ここからは「春の高校巡回ツアー」へと移行する。
南→商業→北と巡って終わりだ。
南高へ。
ここを受けた子からは既に合格の報告が入っている。
もう急ぎの旅でも無くなっているので
いつものように浅中公園の駐車場に車を入れ、
桜並木をのんびり歩いて西側から学校に入る。
やはり(当然ながら)在校生の姿は無い。
ひっそりしている。
ここでも合格者は体育館で説明会の最中だ。
西高と同じく、新型コロナウイルス対応だろう、窓や扉が全開だ。
去年と違って中の声が丸聞こえになっている。
聞こえてきた話によると(盗み聞きしたわけでは無い)
制服の扱いがタイプA(学生服)とタイプB(セーラー服)という言い方になったようだ。
「男女」という区分をしなくなったということのようだ。
そんな話が後ろから聞こえてくる中、番号を確認。
電話があったんだから当然そこに番号はある。
歩いて駐車場に戻る。
並木の桜はつぼみがだいぶん膨らんでいるものも多いが、
まだ咲いてはいない。
一輪でも間違って咲いてないかなと目をこらしながら歩いたが、
見つけられなかった。
こんな悠長なことをやっていられるのも、
彼らが全員合格したからに他ならない。
本当にすばらしい子たちだった。
この1年の成長は目を見張るものがあった。
実にドラマティックだった。
彼らなら、倍率がもっと高くても
間違いなく全員合格していただろうと思う。
実際、出願状況によっては…という相談を
誰一人として一切していなかった。
進路希望調査の人数を見て動揺する生徒も全くいなかった。
倍率が全体に低めだったのはそんな彼らへの褒美だろうか。
商業へ。
大垣の南の端から北東の端へと移動。
さっきも書いたが、今年はウチからの受検者ゼロだ。
それでも確認に行くのは、
来年受験する生徒がいるかもしれないからというのもある。
着くとちょうど説明が終わった頃合いのようだ。
こちらにもやはり在校生の姿は全くなく、いつもの賑やかさは無い。
それだけでなく、校舎内で行われる各種購買も今年は無いようで、
体育館を出た合格者と保護者は
帰路に就くべく車に向かっている。
それを横目に見ながら、
合格番号の掲示をまず見て、
次に昇降口の掲示も確認。
今年も国公立大学への合格者が2桁(11名)出たようだ。
経済学部のある滋賀大学には3名、名市大にも2名。
このほか、県立看護大にも1名合格している。
進学171名:就職68名。
ウチの卒業生が1名、この春卒業なのだが…
と別の掲示を見たら、
全商3種目以上1級合格者の中に
名前を見つけてにやりとする。
頑張っていたようだ。
これを確認できただけでもここに来た価値はあった。
さて、移動。
北高だ。
今年の最多数が受験した(と言っても小さい塾だから何十人も受けているわけではもちろんない)高校が
最後になったのも、
要領の良い電話報告をもらっていたからで、ありがたいことだ。
北高はもともと合格発表日に在校生を入れていない。
だから例年通りの光景…と思ったら、
出入りの業者っぽい人の姿も無い。
そしていつもの掲示場所…と
目を向けて唖然とした。
掲示板がそこに無いのだ。
はっとして校舎のほうを見ると
番号が並んだ紙がはってある。
これか…と思ったが
合格者の番号の割には数が少ない。
こんなに合格者が少ないわけない、
などと思いながら近づいてみて事態がやっとつかめた。
人の密集を避ける狙いだろう、
校舎の端から端までの窓を使って
受検番号順にばらばらに掲示してあったのだ。
これなら例年のような人混みは避けられたかもしれない。
が、これだと帰国生徒選抜の子は(2人しか合格者がいないのにその枠だけの掲示場所がある)

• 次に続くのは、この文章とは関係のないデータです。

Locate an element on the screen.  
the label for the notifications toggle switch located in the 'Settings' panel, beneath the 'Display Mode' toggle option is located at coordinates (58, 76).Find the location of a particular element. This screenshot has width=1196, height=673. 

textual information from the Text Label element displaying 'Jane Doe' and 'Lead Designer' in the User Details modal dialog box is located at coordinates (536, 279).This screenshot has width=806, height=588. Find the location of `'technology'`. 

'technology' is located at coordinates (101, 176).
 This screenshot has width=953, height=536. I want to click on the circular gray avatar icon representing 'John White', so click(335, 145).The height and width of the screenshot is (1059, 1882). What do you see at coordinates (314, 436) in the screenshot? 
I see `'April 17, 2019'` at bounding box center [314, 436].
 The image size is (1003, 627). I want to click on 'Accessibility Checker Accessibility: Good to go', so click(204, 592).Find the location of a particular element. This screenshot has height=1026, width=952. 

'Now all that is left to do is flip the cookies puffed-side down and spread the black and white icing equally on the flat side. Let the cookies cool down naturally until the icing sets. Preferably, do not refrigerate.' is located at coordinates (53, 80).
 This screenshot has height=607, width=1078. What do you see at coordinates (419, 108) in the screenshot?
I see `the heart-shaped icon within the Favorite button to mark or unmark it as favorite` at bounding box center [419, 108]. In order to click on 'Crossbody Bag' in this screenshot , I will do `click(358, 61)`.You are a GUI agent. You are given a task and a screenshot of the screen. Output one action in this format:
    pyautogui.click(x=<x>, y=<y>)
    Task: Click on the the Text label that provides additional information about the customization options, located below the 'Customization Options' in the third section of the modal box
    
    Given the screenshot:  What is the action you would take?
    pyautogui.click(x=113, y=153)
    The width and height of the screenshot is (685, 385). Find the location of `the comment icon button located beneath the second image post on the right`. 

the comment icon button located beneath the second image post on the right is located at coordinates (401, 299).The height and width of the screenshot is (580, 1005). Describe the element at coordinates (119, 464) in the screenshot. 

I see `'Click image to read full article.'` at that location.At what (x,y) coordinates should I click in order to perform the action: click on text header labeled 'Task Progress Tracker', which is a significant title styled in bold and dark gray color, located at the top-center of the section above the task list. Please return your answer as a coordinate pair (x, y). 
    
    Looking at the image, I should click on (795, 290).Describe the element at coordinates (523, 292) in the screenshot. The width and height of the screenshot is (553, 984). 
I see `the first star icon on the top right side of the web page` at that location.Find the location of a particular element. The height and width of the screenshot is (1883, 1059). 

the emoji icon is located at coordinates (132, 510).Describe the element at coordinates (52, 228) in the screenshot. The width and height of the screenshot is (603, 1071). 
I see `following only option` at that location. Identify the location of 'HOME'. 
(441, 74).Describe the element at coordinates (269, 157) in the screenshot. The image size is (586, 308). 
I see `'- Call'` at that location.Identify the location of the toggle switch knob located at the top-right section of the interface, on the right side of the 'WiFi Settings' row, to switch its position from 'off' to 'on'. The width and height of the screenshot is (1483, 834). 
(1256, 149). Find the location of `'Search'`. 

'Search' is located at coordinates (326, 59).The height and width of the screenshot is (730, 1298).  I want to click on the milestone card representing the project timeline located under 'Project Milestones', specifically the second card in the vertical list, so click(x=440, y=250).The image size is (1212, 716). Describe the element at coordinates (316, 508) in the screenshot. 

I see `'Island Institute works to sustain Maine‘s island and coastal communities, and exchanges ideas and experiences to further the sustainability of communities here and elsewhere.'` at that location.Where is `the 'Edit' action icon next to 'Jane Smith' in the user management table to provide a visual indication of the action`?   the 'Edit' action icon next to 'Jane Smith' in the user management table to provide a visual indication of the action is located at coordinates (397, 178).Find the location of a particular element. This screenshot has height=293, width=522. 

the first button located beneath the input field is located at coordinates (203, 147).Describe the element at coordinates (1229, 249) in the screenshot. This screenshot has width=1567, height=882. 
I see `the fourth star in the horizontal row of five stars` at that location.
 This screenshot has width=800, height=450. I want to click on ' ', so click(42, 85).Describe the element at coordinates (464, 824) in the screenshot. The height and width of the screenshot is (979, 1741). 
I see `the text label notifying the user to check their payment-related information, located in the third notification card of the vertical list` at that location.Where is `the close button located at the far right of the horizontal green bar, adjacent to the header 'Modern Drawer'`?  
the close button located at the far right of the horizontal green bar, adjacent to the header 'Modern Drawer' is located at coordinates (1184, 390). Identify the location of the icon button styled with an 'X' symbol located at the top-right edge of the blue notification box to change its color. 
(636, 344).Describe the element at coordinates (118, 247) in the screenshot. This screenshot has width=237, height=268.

発表の瞬間そこにいたらプライバシーゼロのような気がしたが、
まあそれは私の考えることではないか。
それはさておき、
これなら最初に北高に来ればよかったかもなあ。
見たことも無い珍しい合格発表風景だったろうなあ。
その現場を確認したかったなあ。
既に全員の合格は確認できているので
のんきにそんなことを考えながら、
順番的に彼らの番号があるはずの
校舎の西の方へと向かう。
番号はもちろんちゃんとある。
11時20分頃だったろうか。
東の体育館や武道館から
合格者や保護者がわらわらと出て来ている。
こちらも例年のような購買はやっていないようだ。
いつもよりも解散が早い。
その波に呑まれないよう、
私もさっさと車に乗って立ち去る。
次にここに来るのは、例年通りなら秋か。
彼らはどんなふうに成長しているだろう。
お昼も近づいていたので塾には寄らず、
いったん帰宅することにした。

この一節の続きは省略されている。